Security Resources

Software Updates

Web Application Security – ModSecurity Commercial Rules, Update for April 2021

Overview for rules released by Trustwave SpiderLabs in April for ModSecurity Commercial Rules package. The rules are available for versions 2.9.x and 3.x of ModSecurity.

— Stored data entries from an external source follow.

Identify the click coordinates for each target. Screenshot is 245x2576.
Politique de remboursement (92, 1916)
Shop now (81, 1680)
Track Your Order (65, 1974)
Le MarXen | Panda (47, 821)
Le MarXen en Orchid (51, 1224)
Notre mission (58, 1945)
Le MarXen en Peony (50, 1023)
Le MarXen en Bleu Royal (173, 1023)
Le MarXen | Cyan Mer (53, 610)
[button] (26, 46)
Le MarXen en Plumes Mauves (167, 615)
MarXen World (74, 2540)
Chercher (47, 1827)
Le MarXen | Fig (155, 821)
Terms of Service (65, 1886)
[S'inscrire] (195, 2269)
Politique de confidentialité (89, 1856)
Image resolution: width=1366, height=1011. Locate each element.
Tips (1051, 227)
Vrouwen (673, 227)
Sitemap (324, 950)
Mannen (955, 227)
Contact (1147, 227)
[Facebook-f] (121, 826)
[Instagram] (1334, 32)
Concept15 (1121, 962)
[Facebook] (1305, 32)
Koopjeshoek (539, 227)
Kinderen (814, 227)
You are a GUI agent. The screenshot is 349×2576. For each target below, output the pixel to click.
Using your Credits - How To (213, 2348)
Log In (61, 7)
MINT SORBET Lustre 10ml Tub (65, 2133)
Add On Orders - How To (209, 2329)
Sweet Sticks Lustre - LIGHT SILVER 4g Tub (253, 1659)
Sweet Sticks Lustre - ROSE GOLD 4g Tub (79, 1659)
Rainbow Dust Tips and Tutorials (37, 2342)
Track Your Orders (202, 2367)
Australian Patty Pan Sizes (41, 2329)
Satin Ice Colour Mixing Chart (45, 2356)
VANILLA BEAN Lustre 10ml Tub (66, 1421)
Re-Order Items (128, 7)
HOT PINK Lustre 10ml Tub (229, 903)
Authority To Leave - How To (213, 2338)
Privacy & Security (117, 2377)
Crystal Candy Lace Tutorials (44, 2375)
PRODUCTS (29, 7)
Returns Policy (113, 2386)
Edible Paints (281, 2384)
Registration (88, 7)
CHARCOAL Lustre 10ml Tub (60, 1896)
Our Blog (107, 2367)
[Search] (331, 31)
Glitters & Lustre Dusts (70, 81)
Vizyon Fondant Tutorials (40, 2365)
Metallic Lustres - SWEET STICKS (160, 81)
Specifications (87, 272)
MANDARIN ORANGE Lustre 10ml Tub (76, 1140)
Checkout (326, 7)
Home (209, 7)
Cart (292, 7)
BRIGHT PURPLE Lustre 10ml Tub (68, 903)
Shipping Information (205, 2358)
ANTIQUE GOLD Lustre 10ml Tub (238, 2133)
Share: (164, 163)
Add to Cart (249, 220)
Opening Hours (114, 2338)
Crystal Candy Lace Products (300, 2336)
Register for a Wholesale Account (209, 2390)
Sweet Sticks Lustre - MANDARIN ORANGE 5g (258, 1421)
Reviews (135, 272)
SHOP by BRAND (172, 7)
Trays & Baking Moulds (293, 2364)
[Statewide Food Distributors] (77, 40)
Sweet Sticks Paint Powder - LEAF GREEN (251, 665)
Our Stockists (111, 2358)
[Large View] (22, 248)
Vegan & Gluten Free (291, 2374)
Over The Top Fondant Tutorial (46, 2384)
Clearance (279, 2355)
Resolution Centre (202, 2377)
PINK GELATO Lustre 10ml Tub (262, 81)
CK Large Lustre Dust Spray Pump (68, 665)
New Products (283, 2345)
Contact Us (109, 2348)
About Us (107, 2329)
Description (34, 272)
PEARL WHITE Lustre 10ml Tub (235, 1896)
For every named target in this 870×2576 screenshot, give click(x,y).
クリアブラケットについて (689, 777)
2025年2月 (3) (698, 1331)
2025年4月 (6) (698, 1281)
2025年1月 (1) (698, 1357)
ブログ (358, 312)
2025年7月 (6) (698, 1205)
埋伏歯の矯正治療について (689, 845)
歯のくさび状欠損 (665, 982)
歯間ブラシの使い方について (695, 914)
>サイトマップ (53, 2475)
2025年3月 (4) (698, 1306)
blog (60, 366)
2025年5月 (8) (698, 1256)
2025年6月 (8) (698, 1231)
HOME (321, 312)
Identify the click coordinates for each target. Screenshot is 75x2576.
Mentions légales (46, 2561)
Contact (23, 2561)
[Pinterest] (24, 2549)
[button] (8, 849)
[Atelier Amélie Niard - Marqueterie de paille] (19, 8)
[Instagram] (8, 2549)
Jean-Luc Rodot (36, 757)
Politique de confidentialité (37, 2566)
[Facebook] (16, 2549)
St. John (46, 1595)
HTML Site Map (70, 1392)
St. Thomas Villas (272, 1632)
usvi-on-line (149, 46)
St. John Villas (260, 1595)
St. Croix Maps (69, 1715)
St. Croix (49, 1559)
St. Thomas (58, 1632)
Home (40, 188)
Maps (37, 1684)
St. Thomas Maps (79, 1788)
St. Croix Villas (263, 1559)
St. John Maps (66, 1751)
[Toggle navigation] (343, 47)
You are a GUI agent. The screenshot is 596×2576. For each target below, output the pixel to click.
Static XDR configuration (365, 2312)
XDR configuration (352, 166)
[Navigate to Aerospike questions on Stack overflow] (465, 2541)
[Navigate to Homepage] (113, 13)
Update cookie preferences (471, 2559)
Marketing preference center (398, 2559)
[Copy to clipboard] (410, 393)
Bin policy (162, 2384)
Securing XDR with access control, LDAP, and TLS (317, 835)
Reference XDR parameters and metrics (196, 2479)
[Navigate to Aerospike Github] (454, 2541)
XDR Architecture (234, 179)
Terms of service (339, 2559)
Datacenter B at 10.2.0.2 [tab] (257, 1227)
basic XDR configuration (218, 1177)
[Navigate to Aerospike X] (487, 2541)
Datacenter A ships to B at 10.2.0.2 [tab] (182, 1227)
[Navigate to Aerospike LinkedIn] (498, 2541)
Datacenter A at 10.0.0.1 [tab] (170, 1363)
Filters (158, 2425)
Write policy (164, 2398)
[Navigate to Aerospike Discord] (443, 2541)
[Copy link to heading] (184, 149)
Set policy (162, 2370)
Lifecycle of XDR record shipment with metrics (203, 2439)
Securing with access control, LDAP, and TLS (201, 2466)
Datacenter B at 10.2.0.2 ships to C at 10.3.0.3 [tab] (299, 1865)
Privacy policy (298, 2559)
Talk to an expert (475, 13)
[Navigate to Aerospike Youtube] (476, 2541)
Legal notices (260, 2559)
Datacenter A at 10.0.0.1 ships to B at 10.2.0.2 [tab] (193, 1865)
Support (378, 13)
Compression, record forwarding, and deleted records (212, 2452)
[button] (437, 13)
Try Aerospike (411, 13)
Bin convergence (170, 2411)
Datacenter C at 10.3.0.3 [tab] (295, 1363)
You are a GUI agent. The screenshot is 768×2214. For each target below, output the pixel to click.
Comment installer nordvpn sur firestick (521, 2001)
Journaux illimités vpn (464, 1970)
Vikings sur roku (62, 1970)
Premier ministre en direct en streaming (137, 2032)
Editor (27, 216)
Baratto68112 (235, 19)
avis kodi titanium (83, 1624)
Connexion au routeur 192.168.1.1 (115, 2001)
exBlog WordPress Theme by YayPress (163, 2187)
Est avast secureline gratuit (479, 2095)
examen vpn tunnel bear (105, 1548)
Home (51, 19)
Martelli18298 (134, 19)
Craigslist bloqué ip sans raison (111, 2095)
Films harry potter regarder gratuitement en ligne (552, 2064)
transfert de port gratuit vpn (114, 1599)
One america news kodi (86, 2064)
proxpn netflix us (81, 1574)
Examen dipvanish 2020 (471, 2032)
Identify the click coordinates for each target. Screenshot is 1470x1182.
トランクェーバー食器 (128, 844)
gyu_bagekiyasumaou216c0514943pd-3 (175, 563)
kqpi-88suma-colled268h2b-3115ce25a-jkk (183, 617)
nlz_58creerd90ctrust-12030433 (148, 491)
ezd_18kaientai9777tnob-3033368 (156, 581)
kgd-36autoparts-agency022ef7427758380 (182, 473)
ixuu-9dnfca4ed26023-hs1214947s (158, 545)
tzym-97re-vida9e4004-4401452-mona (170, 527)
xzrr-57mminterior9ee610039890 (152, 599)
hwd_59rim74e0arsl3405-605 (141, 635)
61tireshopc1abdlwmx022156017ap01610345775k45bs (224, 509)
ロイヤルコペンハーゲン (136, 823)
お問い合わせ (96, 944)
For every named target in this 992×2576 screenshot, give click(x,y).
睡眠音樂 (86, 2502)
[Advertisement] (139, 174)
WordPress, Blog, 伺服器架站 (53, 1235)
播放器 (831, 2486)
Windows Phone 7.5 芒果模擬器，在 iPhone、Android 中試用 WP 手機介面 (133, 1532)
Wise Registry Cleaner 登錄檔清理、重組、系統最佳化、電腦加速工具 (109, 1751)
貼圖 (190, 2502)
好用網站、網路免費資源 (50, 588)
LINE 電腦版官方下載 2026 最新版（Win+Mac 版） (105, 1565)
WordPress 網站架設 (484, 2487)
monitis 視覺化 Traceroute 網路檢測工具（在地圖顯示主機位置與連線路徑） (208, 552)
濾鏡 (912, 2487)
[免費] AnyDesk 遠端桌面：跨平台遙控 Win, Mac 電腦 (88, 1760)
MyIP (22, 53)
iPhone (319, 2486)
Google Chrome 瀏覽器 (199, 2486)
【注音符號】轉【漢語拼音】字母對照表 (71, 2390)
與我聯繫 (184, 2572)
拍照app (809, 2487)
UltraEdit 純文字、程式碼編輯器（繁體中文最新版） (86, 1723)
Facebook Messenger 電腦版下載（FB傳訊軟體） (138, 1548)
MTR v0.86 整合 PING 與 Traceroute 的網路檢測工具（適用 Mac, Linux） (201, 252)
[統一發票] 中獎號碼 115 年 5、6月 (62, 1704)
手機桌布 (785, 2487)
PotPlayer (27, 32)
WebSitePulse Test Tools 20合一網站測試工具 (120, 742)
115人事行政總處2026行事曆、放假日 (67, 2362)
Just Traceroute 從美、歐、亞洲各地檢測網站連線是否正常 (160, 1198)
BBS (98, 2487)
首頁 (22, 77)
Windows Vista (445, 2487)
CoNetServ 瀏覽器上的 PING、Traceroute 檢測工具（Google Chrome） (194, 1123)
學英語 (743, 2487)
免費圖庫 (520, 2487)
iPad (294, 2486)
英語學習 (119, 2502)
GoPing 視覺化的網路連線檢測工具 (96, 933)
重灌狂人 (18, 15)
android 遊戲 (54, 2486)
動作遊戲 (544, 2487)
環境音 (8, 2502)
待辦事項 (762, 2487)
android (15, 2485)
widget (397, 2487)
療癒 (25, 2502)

ModSecurity Commercial Rules detect attacks or classes of attacks on web applications and their components as well as provide virtual patches for public vulnerabilities.

Release Summary

SEO Panel < 4.8.0 - Blind SQLi CVE-2021-28419
WordPress Plugin Business Directory Plugin < 5.11.1 - Authenticated PHP Upload to RCE CVE-2021-24248
WordPress Plugin Business Directory Plugin < 5.11 - Arbitrary File Upload to RCE CVE-2021-24179
WordPress Plugin Tutor LMS < 1.8.8 - Authenticated Local File Inclusion CVE-2021-24242
WordPress Plugin Facebook for WordPress 3.0.0-3.0.3 - CSRF to Stored XSS CVE-2021-24218
SonicWall Email Security 10.0.9.x - Directory Traversal to Arbitrary File Read CVE-2021-20023
Nagios XI <= 5.7.5 - Authenticated RCE CVE-2021-25298
Nagios XI <= 5.7.5 - Authenticated RCE CVE-2021-25297
Nagios XI <= 5.7.5 - Authenticated RCE CVE-2021-25296
WordPress Plugin WPBakery Page Builder Clipboard < 4.5.6 - Subscriber+ Stored XSS CVE-2021-24243
WordPress Plugin Photo Gallery by 10Web < 1.5.69 - Multiple Reflected XSS
WordPress Plugin Advanced Custom Field Pro < 5.9.1 - Reflected XSS CVE-2021-24241
WordPress Plugin Ivory Search < 4.6.1 - Reflected XSS CVE-2021-24234
WordPress Plugin The Plus Addons for Elementor Page Builder <= 4.1.5 - Authentication Bypass CVE-2021-24175
WordPress Plugin Quiz and Survey Master < 7.1.12 - Authenticated SQLi via shortcode CVE-2021-24221
WordPress Plugin Facebook for WordPress <  3.0.0 - PHP Object Injection with POP Chain RCE CVE-2021-24217


How to Update

All the rules released this month are available for download and can be configured using the ModSecurity Dashboard. The rules are associated with the default profile and enabled for all licensed servers. To verify the rules were successfully downloaded by ModSecurity, log in to the ModSecurity Dashboard and verify the server "Last seen" date, which indicates the last successful download for the specified server.